Punite questo piccolo popolo ribelle, rompiscatole fin dai tempi più antichi, questi greci indisciplinati, incoscienti e irresponsabili. Non è difficile: basta non fare nulla, lasciare che la liquidità delle banche greche si esaurisca, tra oggi e domani. Dopo, pensionati e impiegati pubblici rimarranno a secco. Avranno fame, certo, ma con il sorriso sulle labbra: hanno dato un gigantesco calcio nel sedere, in diretta mondovisione, al peggio dell’euroliberismo e ai suoi maggiordomi. Completamente indifferenti alle minacce, ai ricatti, alla propaganda e alla meschinità di un certo Renzi.

I greci, primi tra tutti e, per il momento, tragicamente soli. C’è da essere orgogliosi.

Come risponderà l’eurozona, cioè la Germania, a questa ennesima sfida? E’ questa la domanda da cui dipende il futuro dell’Unione europea.

Non è un’esagerazione: a giudicare dalle prime reazioni, nel governo tedesco c’è chi considera seriamente l’ipotesi di farla finita una volta per tutte con il caso greco. Schauble lo dice apertamente: la Grecia si sta trasformando in focolaio d’infezione e le elezioni in Spagna si stanno avvicinando. Meglio un taglio netto, che sia di ammonimento. Dove per taglio netto si intende lo strangolamento finanziario immediato, a meno che ad Atene non si imponga un cambiamento teleguidato di governo, insieme con una pubblica umiliazione della sinistra anti austerità, in modo da farle perdere la grande influenza che continua a mantenere presso l’elettorato.

Se sarà questa la linea prevalente a Berlino, saremo di fronte a una svolta epocale nel processo di unificazione europea.

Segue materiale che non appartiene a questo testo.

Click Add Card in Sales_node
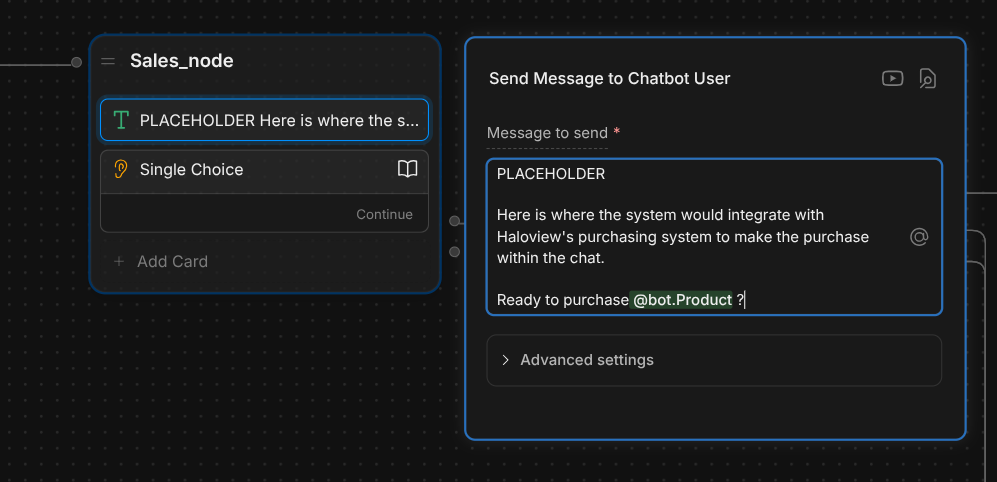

E’ diverso scontrarsi, anche duramente, con un governo e le sue scelte, con, invece, il totale disconoscimento dei risultati di un referendum. Rischiamo di essere testimoni di un’inedita offensiva di guerra economica, accompagnata dalla solita campagna mediatica, non più contro un governo «irresponsabile» e «comunista» ma contro tutta la popolazione che si è schierata al suo fianco. Non si dica che queste cose non possono succedere: la destra tedesca ha una certa esperienza in questo campo. Ma il prezzo da pagare sarà quello di gettare alle ortiche i famosi principi fondativi dell’Unione europea, in un momento in cui il processo di unificazione è già oggetto di dure contestazioni.

Può reggere l’Europa un comportamento verso la Grecia come se fosse una provincia ribelle del grande impero nordico? Alla fine Schauble e i suoi amici banchieri rischiano di trovarsi tra le mani non più un’eurozona «più forte e più omogenea», ma le rovine fumanti della seconda guerra mondiale.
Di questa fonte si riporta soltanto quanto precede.